Mixing of components is known. The basic criterion for defining efficiency of a mixing process relates to those parameters that define the uniformity of a resultant mix, the needed energy to create this change in parameters, and the capacity of the mix to maintain those different new conditions. In some technologies, such as the combustion of a biofuel, an organic fuel, or any other exothermic combustible element, there is a desire for an improved method of mixing a combustible element with its oxidant or with other useful fluids as part of the combustion process.
Several technologies are known to help with the combustion of fuel, such as nozzles that spray a fuel within the oxidant using pressurized air, eductors, atomizers, or venturi devices that are sometimes more effective than mechanical mixing devices, these devices generally act upon only one components to be mixed (i.e. the fuel or the oxidant) to recreate a dynamic condition and an increase of kinetic energy. Engines such as internal combustion engines burn fuel to power a mechanical device. In all cases, these engines exhibit less than one hundred percent efficiency in burning the fuel. The inefficiencies result in a portion of the fuel remaining non-combusted after a fuel cycle, the creation of soot, or the burning at less than optimal rates. The inefficiency of engines or combustion chamber conditions can result in increased toxic emissions into the atmosphere and can require a larger amount of fuel to generate a selected level of energy. Various processes have been used to attempt to increase the efficiency of combustion.
In chemistry, a mixture results from the mix of two or more different substances without chemical bonding or chemical alteration. The molecules of two or more different substances, in fluid or gaseous form, are mixed to form a solution.
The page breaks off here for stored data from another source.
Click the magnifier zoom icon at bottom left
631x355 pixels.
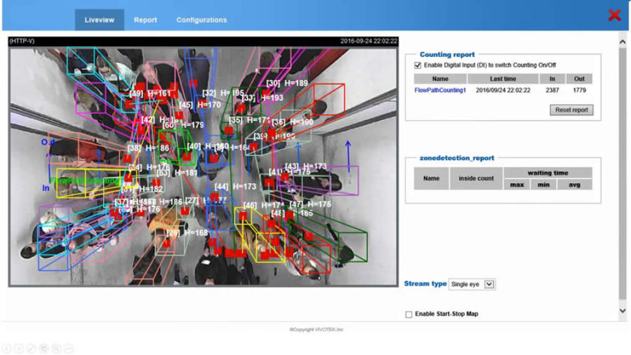pos(56,348)
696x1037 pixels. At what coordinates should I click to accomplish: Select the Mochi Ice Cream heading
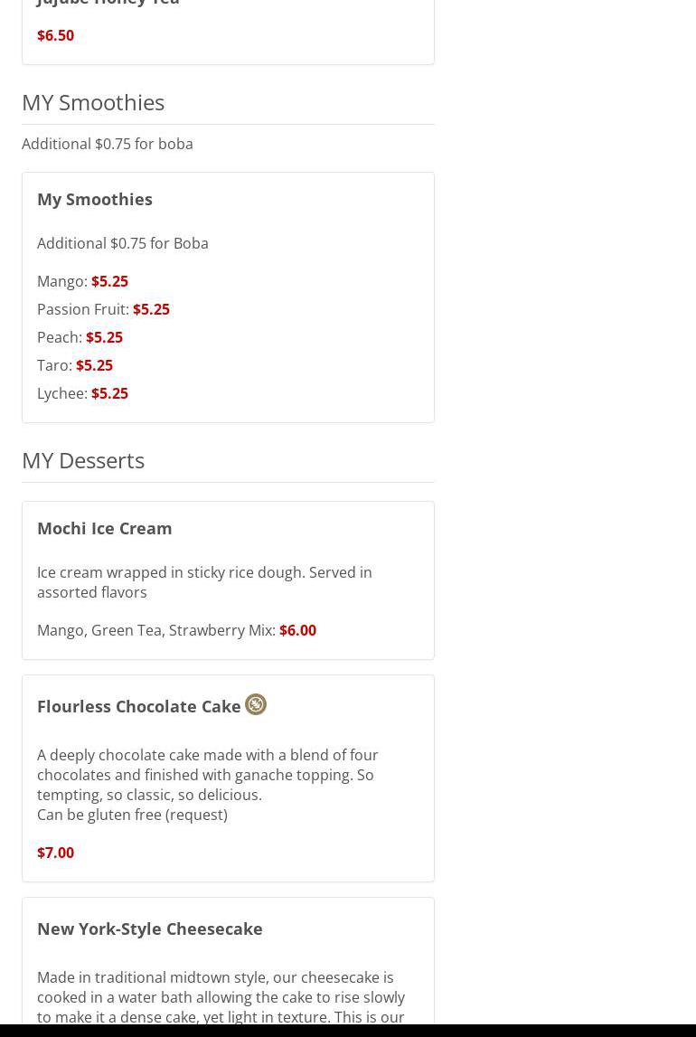pos(105,528)
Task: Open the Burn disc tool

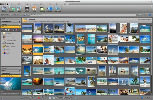Action: tap(34, 9)
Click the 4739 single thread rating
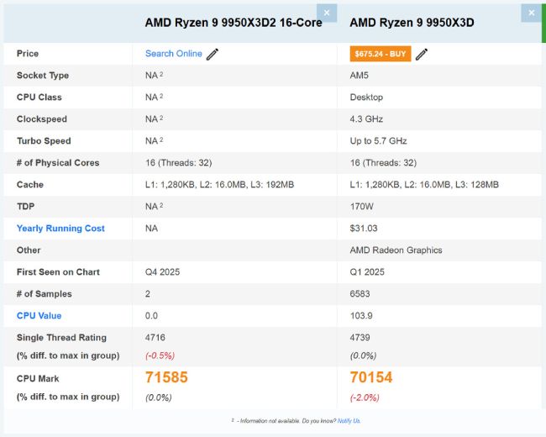 tap(360, 338)
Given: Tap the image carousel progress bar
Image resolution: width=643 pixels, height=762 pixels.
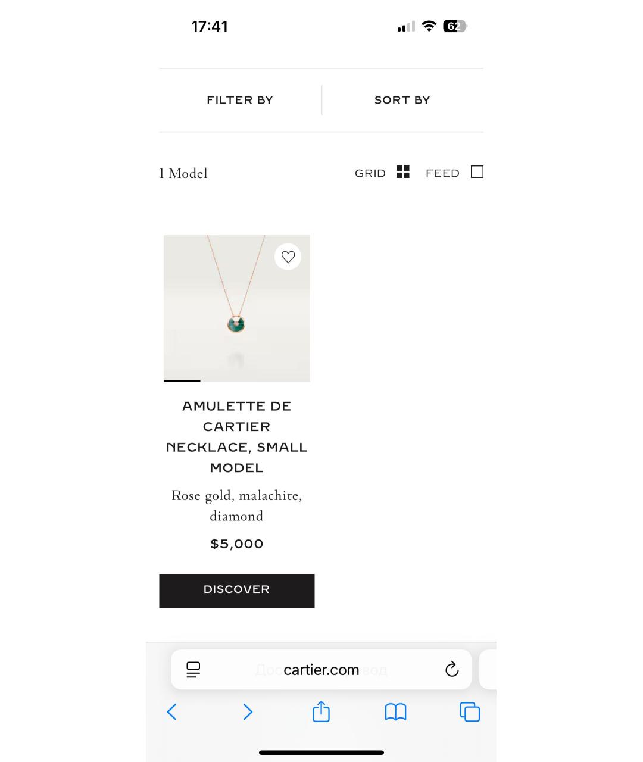Looking at the screenshot, I should tap(182, 380).
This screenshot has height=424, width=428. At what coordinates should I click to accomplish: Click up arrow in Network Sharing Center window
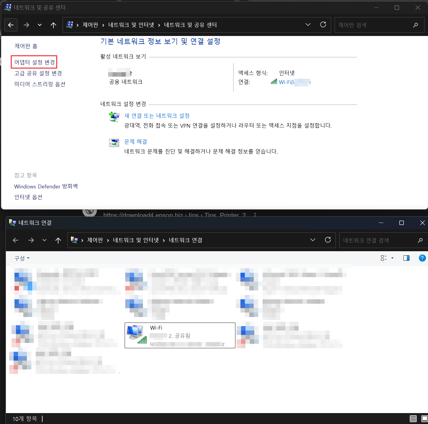pos(53,25)
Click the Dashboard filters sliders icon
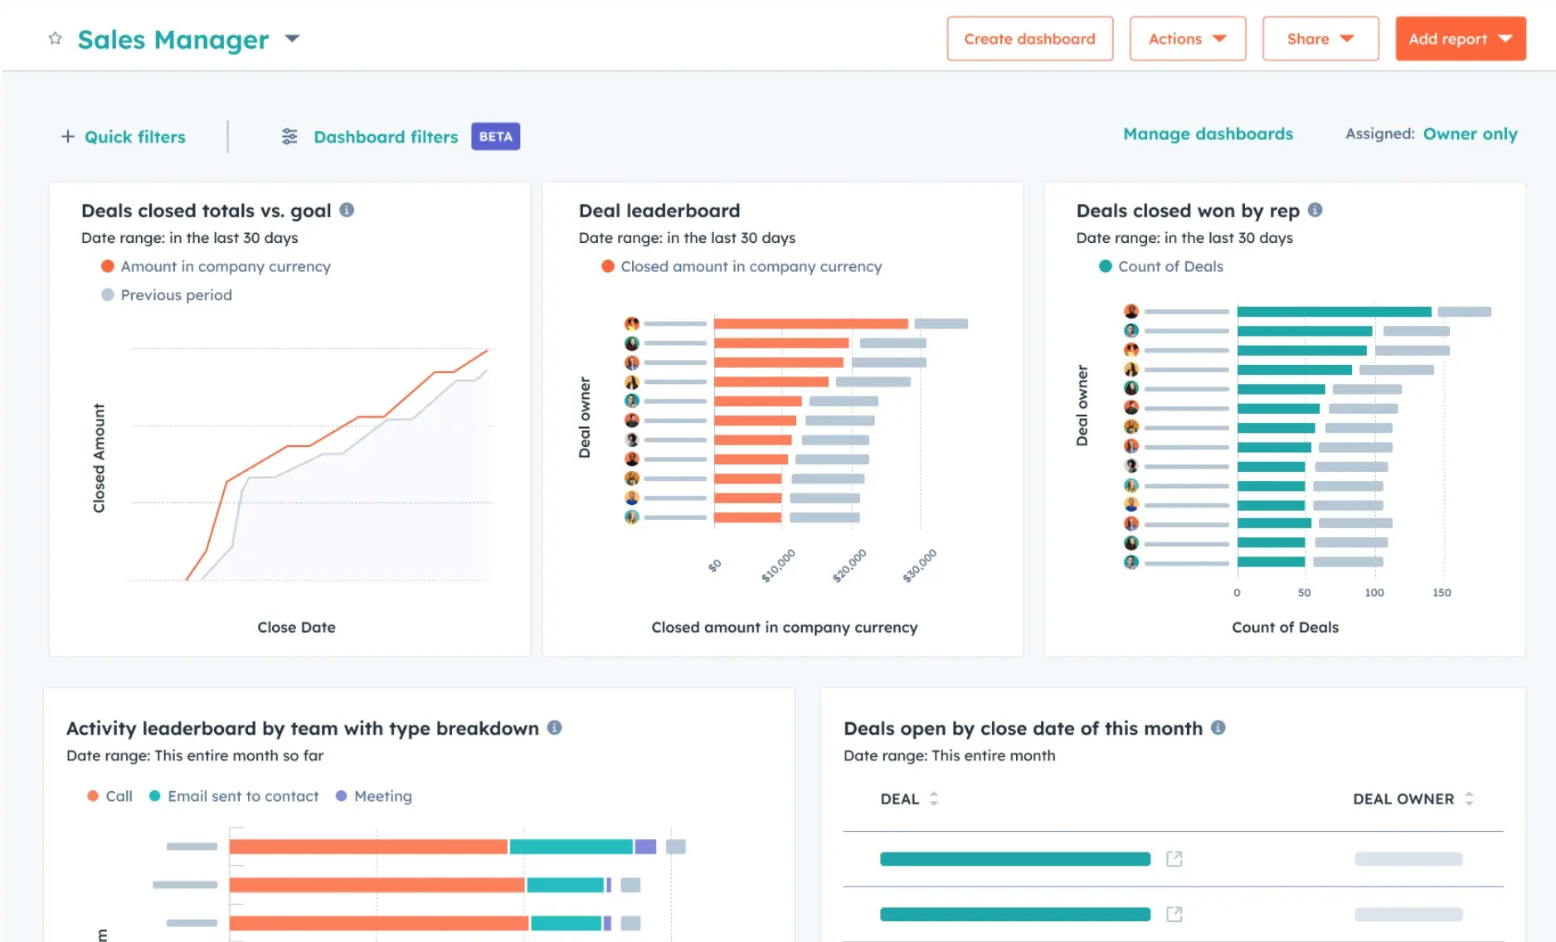Screen dimensions: 1556x942 coord(289,136)
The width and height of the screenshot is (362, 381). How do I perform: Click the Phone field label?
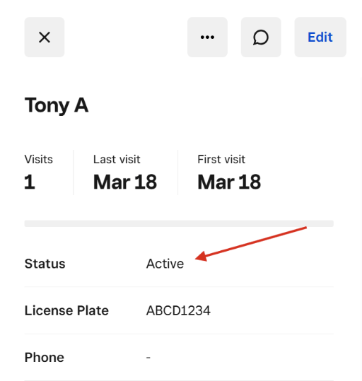(x=45, y=358)
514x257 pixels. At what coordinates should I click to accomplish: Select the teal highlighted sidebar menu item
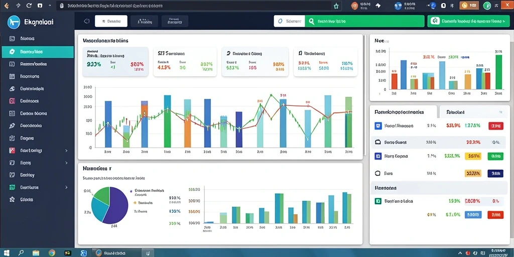[38, 52]
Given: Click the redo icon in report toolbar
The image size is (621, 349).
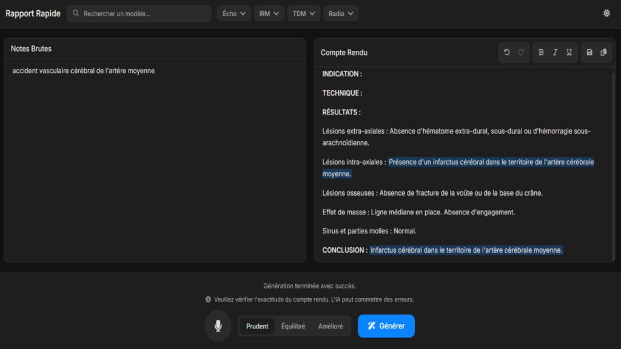Looking at the screenshot, I should [521, 53].
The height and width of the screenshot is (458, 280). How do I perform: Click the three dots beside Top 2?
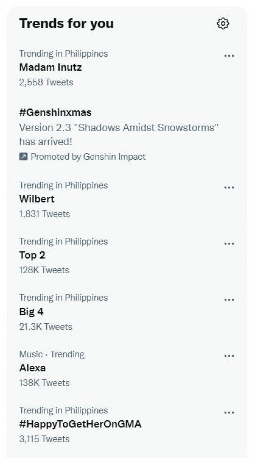pos(229,243)
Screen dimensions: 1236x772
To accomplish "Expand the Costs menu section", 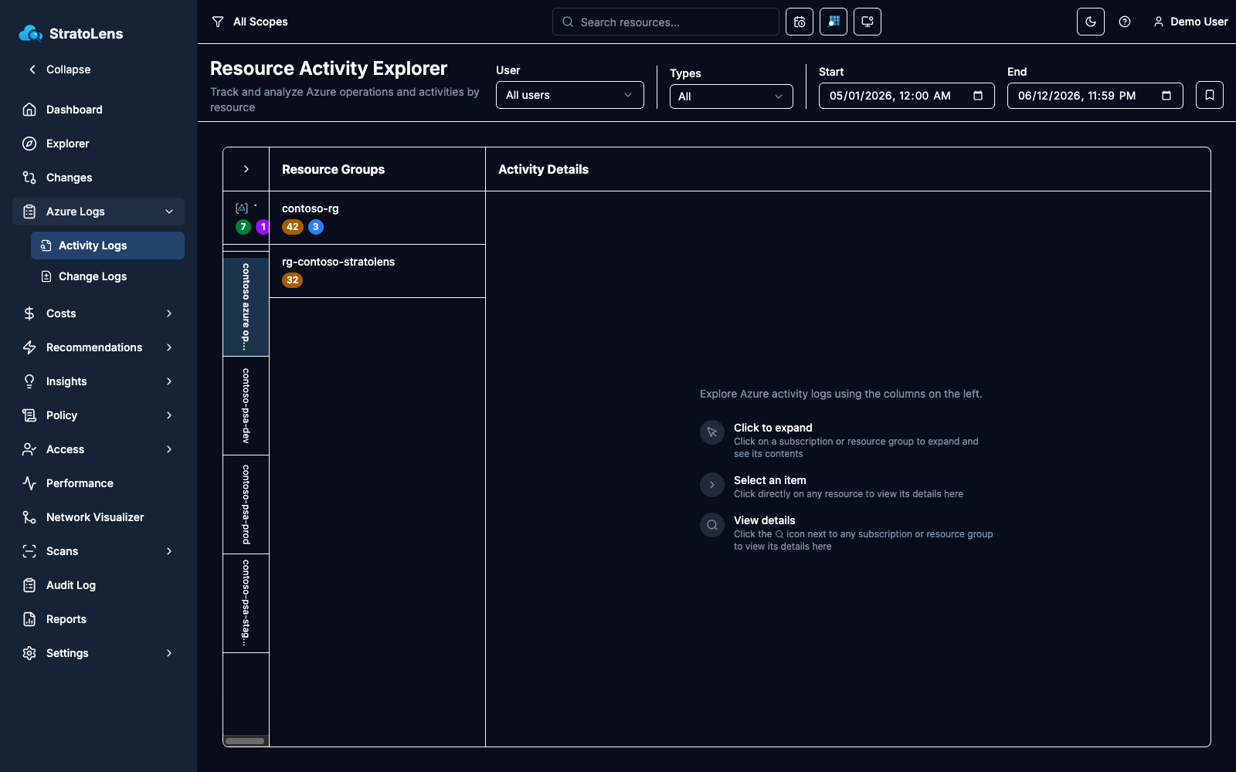I will [x=98, y=313].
Mixtures are the product of blending, mixing, of substances like elements and compounds, without chemical bonding or other chemical change, so that each substance retains its own chemical properties and makeup. Composites can be the mixture of two or more fluids, liquids, or gas or any combination thereof. For example a fluid composite may be created from a mixture of a fossil fuel and its oxidant such as air. While one type of composite is described, one of ordinary skill in the art will recognize that any type of composite is contemplated.
Another property of composites is the change in overall properties while each of the constituting substances retains their own properties when measures locally. For example, the boiling temperature of a composite may be the average boiling temperature of the different substances forming the composite. Some composite mixtures are homogenous, while other are heterogeneous. A homogenous composite is a mixture whose composition locally cannot be identified, while a heterogenous mixture is a mixture with a composition that can easily be identified since there are two or more phases present.
What is needed is a new fluid composite having desirable overall properties and characteristics, and more specifically a new fuel composite with improved property of enhance fuel burning, burn rates, greater heat production from the fuel, better spread of the thermal distribution in an environment, and other such properties. Further, fuel is often sent to a combustion chamber using a pump, since fuel is a liquid it is mostly incompressible. Compressibility allows for compression and expansion and is often desirable. Further, incompressible fluids are subject to great changes in internal pressure when flow is disrupted or pumping is not uniform. What is needed is a fluid composite capable of giving compressibility to a fuel without the disadvantages associated with compressible gases.